Adalah Ahmad ibn Hamid al Aswad datang kepada Ahmad ibn al- Mubarok. Aku bermimpi, engkau akan meninggal satu tahun lagi. Barangkali engkau akan bersiap- siap untuk keluar dari dunia. Ibn al- Mubarok berkata: setahun adalah waktu yang terlalu lama. Dalam hal kematian, aku sangat menyukai syair Abu Ali al Saggaf: Wahai yang tercekam rindu karena perpisahan panjang. Bersabarlah, siapa tahu engkau esok bertemu sang Kekasih. Jadi bagi sufi, kematian bukanlah sesuatu yang menakutkan. Sehingga kita harus menghindarinya. Kematian justru pintu untuk bertemu dengan Sang Kekasih. Kematian adalah sesuatu yang sangat dirindukan.
Buku Kisah-Kisah Singkat Pengingat Kematian karya H Ismail, M.Pd adalah karya menarik. Sebab buku ini ditulis berdasarkan fakta yang dialami penulisnya. H. Ismail adalah seorang pendidik, qari’ dan da’i. Ayahnya H Jafar bin Sodding juga seorang ulama yang syahid ketika beliau menjalankan tugas dakwah hari raya Idul Fithri di Masjid at-Taqwa, tahun 1998.
Berangkatlah beliau ke sana dan membawa dua puteranya, dan satunya masih berumur lima tahun dan kakaknya masih berumur belasan tahun. Naas pun tak dapat dihindari. Di tengah perjalanan, sekitar desa Labuangkallo, ombak meninggi dan menenggelamkan kapal yang ditumpangi beliau. Tercatat 35 penumpang dan 14 di antaranya meninggal termasuk H. Jafar. Sebelum wafatnya, H Jafar sendiri berjuang untuk menyelamatkan kedua puteranya. Barangkali karena kelelahan, beliau menghembuskann nafas terakhirnya di tengah laut sambil berupaya menyelamatkan kedua puteranya. Puteranya yang masih belasan tahun, menolong adiknya, lalu ia berenang melintasi ganasnya ombaknya. Dan tak lama kemudian, pertolongan pun datang. Kedua putera H Jafar selamat. Meskipun akhirnya beliau wafat dan syahid. Patut dicatat bahwa sebagian penumpang selamat karena berpegangan pada serpihan kapal dan kayu yang hanyut. Peristiwa naas ini sangat membekas dalam benak pak H. Ismail.

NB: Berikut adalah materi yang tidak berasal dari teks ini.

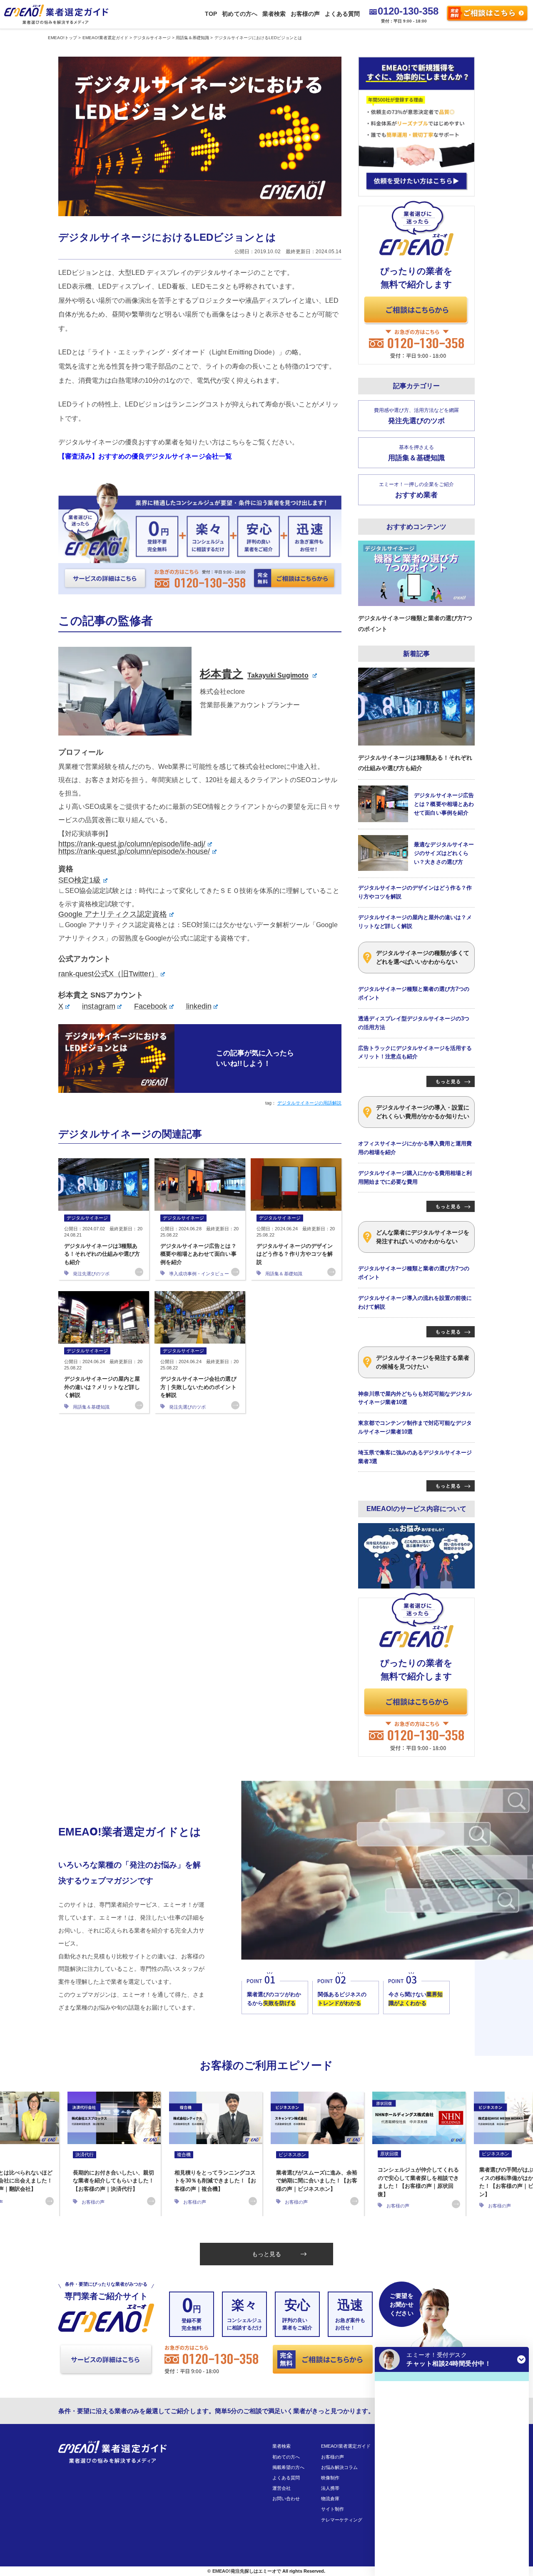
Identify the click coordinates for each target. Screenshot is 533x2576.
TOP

Sekitar 20 tahun wafatnya sang ayah, pak Ismail mengalami lagi peristiwa dramatis, sakaratul maut, ibunda tercinta. Pak Ismail dengan tenang terus mentalqinkan sang ibu dan mengucapkan kalimat La Ilaha illa Allah hingga beliau menghembuskan nafas terakhirnya dalam keadaan tenang. Tuntunan dan ajaran agamalah yang menuntun pak Ismail dalam menghadapi musibah demi musibah dalam hidupnya.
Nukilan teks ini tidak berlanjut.